Ben and Gus have a job to do. But as they await instructions in a derelict building, they start to receive strange messages via a dumb waiter.
Hampstead Theatre, has announced the full cast and creative team for Nobel Prize-winning writer Harold Pinter’s timeless black comedy The Dumb Waiter which will run from 19 March until 18 April 2020.
Acclaimed stage and screen actors Philip Jackson and Harry Lloyd will play the roles of Ben and Gus, respectively, in this 60th anniversary production which marks the play’s world premiere at Hampstead Theatre.

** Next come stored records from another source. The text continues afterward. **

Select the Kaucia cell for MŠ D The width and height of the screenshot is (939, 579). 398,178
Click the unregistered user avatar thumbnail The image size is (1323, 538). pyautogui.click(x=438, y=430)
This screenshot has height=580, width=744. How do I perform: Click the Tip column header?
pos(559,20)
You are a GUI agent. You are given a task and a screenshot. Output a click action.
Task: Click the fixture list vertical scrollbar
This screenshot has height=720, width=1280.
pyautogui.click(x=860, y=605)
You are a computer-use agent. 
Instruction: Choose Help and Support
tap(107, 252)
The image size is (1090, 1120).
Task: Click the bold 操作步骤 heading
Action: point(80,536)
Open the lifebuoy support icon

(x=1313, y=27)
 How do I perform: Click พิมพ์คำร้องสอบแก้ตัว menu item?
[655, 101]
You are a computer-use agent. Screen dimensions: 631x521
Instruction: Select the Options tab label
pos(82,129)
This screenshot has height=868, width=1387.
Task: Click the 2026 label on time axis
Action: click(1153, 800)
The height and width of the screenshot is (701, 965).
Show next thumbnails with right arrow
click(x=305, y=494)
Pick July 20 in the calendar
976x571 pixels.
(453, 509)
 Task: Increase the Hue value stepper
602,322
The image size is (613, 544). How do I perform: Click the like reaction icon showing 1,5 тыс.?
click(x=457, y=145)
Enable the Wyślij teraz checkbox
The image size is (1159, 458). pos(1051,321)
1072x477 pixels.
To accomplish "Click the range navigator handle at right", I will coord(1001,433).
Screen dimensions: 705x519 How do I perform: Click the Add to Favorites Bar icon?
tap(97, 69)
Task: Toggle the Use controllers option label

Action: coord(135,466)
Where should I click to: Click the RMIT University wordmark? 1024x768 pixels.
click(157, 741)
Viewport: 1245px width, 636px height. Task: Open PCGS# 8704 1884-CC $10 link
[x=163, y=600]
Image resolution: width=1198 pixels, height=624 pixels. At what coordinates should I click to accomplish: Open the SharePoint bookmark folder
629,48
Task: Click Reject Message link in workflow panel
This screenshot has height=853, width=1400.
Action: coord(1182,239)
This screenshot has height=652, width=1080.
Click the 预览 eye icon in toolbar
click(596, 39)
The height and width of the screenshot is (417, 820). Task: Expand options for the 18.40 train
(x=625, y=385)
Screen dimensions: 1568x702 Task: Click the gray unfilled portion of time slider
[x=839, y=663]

Philip Jackson is known to television audiences as Chief Inspector Japp in the long-running and highly successful Agatha Christie ITV series Poirot. Other screen credits include My Week with Marilyn, Brassed Off and Little Voice. Theatre credits include Willy Loman in Death of a Salesman at the West Yorkshire Playhouse.
Jackson will be joined by Harry Lloyd, known to Game of Thrones fans as Viserys Targaryen in the HBO series and as Will Scarlett in the 2006 BBC drama Robin Hood. Other screen credits include, Doctor Who, and The Theory of Everything and he is soon to appear in an American TV adaptation of Aldous Huxley’s sci-fi dystopian novel Brave New World. Theatre credits include Good Canary at The Rose, Kingston and Ferdinand in The Duchess of Malfi at The Old Vic.
The Dumb Waiter, originally presented in Hampstead Theatre’s first ever season directed by its founder Artistic Director, James Roose Evans, received its world premiere in January 1960. Alice Hamilton will direct the 60th anniversary production, after her recent success at the theatre with the Olivier-nominated Every Day I Make Greatness Happen (2018) and Paradise (2019). Alice is co-Artistic Director of Up in Arms and other directing credits include Blood Wedding (Salisbury Playhouse), The Weatherman (Park Theatre) and While We’re Here (Bush Theatre). She will be joined by designer, James Perkins, with lighting design by James Whiteside and composition & sound design by Giles Thomas.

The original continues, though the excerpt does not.